**WHAT THE TASK REQUIRES:** Every line in the listing below from the one with "This screenshot has width=1488, height=812." through the one with "Click the export" is to be reproduced exactly, both ends included; leave out the rest.

**RECORD SET:**
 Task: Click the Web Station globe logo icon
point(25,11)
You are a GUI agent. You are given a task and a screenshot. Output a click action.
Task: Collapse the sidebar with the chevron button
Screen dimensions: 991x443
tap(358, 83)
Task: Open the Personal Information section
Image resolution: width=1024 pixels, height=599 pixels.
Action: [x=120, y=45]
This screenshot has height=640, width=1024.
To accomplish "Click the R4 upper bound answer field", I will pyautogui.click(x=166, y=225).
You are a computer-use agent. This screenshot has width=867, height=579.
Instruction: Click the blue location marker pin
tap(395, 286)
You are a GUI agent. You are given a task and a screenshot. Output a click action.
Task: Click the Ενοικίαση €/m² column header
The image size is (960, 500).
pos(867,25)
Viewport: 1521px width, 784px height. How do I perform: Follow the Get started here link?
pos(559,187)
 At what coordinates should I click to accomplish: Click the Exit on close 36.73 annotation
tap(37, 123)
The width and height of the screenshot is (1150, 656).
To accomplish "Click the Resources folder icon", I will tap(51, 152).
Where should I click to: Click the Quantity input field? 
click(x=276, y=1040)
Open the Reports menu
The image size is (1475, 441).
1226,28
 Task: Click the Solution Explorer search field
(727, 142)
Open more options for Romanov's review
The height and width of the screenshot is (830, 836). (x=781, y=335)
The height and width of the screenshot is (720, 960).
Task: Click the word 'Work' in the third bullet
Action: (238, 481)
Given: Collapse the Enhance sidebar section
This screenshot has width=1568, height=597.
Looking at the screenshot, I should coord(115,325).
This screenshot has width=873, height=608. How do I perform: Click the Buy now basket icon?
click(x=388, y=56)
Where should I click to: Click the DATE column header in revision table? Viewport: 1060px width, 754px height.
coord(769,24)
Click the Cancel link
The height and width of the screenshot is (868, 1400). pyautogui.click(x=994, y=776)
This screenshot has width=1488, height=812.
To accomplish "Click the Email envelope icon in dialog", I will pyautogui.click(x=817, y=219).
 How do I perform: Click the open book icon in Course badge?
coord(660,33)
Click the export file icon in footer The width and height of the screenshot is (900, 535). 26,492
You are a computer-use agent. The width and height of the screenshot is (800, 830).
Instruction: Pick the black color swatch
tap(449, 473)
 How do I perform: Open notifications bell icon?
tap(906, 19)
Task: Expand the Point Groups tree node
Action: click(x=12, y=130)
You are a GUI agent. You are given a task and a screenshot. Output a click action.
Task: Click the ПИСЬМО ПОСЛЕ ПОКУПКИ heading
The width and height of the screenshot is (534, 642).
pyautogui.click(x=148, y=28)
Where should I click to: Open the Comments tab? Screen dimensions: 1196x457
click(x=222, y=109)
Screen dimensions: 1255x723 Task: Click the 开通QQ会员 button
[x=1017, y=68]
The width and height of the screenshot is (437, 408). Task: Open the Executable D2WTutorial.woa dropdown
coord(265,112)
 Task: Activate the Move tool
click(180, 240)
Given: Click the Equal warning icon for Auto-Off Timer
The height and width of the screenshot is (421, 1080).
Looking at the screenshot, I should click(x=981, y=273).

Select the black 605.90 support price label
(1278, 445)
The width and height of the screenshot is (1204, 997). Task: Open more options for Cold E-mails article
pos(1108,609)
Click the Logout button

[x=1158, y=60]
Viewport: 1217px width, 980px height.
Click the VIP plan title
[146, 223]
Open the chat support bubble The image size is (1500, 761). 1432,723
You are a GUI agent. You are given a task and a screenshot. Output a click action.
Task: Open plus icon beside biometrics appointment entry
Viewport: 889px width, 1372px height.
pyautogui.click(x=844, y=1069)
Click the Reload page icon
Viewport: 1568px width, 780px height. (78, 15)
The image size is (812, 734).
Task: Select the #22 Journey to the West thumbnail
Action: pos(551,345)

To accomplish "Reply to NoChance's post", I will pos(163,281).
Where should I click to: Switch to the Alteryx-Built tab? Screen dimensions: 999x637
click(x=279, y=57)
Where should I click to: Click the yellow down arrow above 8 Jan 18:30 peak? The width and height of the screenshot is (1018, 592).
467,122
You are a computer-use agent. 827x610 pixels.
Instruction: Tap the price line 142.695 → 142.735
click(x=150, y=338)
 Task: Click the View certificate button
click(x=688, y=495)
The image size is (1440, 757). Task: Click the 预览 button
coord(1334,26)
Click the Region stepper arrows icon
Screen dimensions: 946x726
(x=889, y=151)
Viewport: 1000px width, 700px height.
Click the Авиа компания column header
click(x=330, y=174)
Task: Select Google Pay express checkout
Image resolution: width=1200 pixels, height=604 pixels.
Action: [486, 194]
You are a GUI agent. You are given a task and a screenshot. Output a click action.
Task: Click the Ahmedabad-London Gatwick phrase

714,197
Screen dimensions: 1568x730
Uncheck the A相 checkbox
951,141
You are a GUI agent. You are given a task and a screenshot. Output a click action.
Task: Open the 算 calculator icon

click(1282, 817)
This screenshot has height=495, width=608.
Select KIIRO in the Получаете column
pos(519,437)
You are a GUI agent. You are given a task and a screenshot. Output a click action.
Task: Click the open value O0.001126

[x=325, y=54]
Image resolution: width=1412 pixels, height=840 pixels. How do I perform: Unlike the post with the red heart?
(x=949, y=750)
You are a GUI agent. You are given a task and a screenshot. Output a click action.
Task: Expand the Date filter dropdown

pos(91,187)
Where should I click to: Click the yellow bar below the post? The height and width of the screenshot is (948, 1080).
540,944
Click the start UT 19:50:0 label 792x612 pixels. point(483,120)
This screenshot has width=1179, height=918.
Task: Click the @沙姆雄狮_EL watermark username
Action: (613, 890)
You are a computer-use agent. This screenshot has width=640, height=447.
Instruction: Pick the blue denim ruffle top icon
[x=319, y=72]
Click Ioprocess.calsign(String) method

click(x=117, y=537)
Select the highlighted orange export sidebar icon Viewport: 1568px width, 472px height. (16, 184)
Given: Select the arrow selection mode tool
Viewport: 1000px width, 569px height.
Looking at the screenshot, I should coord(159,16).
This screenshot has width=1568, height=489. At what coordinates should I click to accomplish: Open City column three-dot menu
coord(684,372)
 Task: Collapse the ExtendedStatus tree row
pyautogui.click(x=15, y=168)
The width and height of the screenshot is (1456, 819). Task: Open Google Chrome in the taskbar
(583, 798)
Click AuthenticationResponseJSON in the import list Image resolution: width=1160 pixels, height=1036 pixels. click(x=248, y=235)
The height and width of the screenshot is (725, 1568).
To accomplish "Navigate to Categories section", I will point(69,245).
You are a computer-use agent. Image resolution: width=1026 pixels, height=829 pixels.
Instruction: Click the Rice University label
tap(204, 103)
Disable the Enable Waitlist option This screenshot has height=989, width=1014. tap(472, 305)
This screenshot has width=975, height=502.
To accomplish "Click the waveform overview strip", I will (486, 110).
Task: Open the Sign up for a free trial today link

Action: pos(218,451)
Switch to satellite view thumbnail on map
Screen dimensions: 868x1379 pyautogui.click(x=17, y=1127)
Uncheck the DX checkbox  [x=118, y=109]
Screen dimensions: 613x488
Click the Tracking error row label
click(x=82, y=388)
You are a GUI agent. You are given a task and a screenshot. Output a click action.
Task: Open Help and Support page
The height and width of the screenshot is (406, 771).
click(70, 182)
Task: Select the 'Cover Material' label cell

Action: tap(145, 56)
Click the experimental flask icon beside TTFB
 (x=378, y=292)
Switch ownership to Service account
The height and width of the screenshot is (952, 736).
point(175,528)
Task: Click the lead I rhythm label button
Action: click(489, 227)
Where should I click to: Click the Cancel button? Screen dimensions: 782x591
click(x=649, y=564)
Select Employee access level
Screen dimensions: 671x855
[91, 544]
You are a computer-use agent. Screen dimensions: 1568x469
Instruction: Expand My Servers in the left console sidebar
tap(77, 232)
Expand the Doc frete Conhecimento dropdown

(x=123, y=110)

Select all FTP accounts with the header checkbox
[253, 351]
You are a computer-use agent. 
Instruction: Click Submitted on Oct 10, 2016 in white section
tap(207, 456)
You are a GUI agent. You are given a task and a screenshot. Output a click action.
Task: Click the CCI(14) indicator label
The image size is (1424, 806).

**TASK OUTPUT:**
This screenshot has width=1488, height=812.
To accomplish "Click the Email envelope icon in dialog", I will pyautogui.click(x=817, y=219).
 How do I perform: Click the open book icon in Course badge?
coord(660,33)
Click the export file icon in footer The width and height of the screenshot is (900, 535). 26,492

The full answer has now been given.